In my apartment in Jerusalem, the kitchen table is piled high on the morning of Purim with the assembly line of containers, filled with potato kugel, pickles, homemade cookies (oznei haman [Haman's ears] otherwise known as hamantaschen), strawberries, and nuts. My husband Jon and I take pride in how unique we make our little packages, (even while niggling a little over the excessive expense, which we try to at least match in gifts to the poor, matanot le’evyonim). After the morning reading, we clear the table of packages and off we go on our delivery expeditions – some by car, some on foot. But the table will be equally laden by the end of the day with mishloah manot we receive. This year I feel particularly elated about all this hullabaloo and this is why.
In chapter nine of the Megillah, we read:
“….the same days on which the Jews enjoyed relief from their foes and the same month which had been transformed for them from one of grief and mourning to one of festive joy. They were to observe them as days of feasting and merrymaking, and as an occasion for sending gifts to one another and presents to the poor.” (Esther 3:22, NJPS trans.)
What is the significance of the original gifts sent out to one another? Earlier in the chapter, the battle of the Jews in self-defense is described. (Note that we do NOT celebrate the day of victory in battle, but the day after, when they “enjoyed relief from their enemies”). At that point, the biblical text introduces a rather minor detail, that they “did not lay their hands on the spoil [u-ba-bizah lo shalhu et yadam]” (Esther 9:15). Perhaps their restraint suggest that they would not stoop so low as the original decree. Haman’s edict to massacre all the Jews in one day, young and old, women and children, also included plundering their possessions [u-shlalam lavuz] (3:13). So the Jews certainly did not plunder their enemies possessions even when they [the enemy] rose up on the 13th or 14th of Adar to massacre them. Alternatively, the self-restraint signifies the tikkun [repair] of Saul’s mistake when, in his battle against Amalek, he took the best of the livestock and left the king, Agag, alive (1 Sam. 15). But I think there is another aspect to not laying hands on the spoil, which concerns who we are as a people and what, in the end, must draw us together as a community.
When we send gifts to one another to remember the month “when grief and mourning were transformed for them to one of festive joy [nehafakh lahem mi-yagon le-simha, mi-evel le-yom tov],” we embrace giving over taking, life over death. In Persia and Medea, it was only a true transformation from grief to joy when the Jews maintained their ethical integrity, when it was clear that the tragedies of the deaths on the other side were not motivated by plunder but, rather, were acts of self-defense. So the Jews did not take from the spoils of war [lit. "send out their hands - shalhu yadam"]. But they did “send out” gifts to each other and the poor.

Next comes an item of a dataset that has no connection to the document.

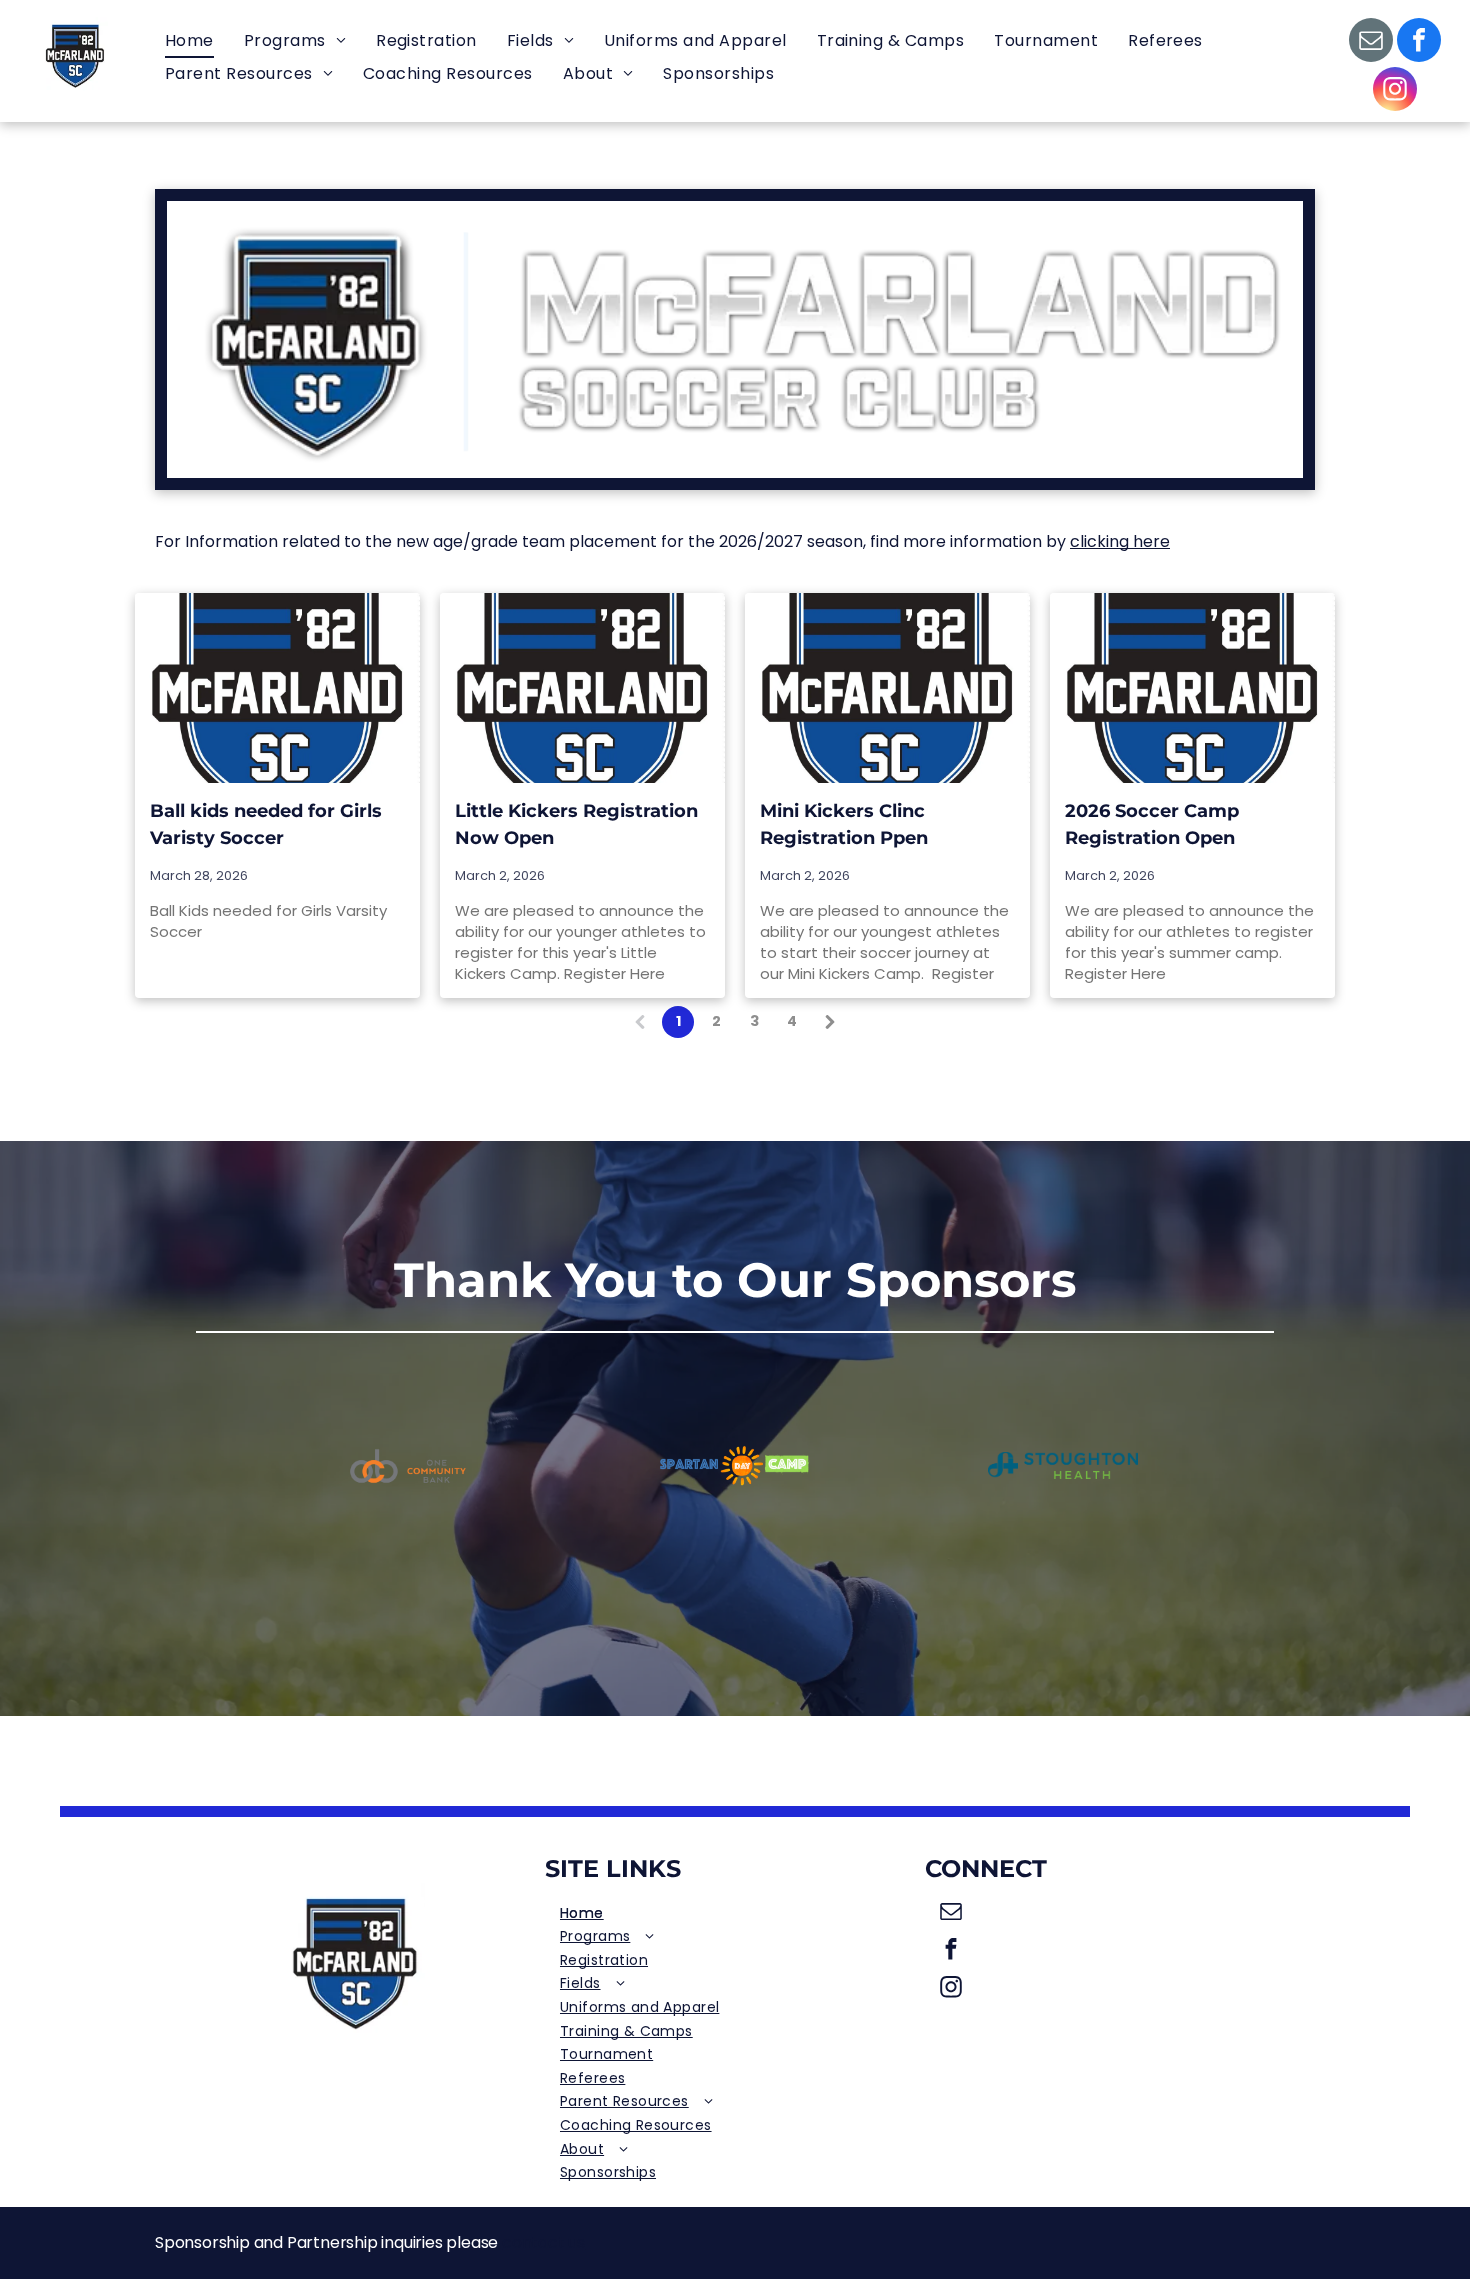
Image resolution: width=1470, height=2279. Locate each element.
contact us (543, 2242)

Mishloah manot then is not only a symbol of the tikkun [repair] against the original decree, but also signifies the way we come together as a people.
We happily and freely feed each other – from our home we send out kugel and pickles. Today, I understand a little better why — bound together in life, not in death, in survival not wanton destruction.
I’d like to add just one last point. The extension of generosity to one another today is not limited to food. It is written in the Sefat Emet (the Torah commentary of Rab Yehudah Leib Alter of Ger, 19th c.) :
After the salvation, [the Jews] gathered in their cities and established [the custom of] sending gifts to one another and to the poor, thereby uniting as a community. So too do the learned [talmidei hakhamim] receive from one another, for each learned person has something unique to give. And each one of us must receive that unique wisdom from his/her friend to unite as a community. [Sefat Emet, Purim 1901, my translation from the Hebrew].
In Jerusalem, I am fortunate to belong to two communities of learned, generous friends — the writers’ workshop (Beit Midrash Kotvim) at Elul and the shul, Mizmor L’David. They have taught me the importance of giving and receiving both food and wisdom. I wish for you all the same. And if you do not have that sense of community, may you find it or make it happen. It is a very special thing.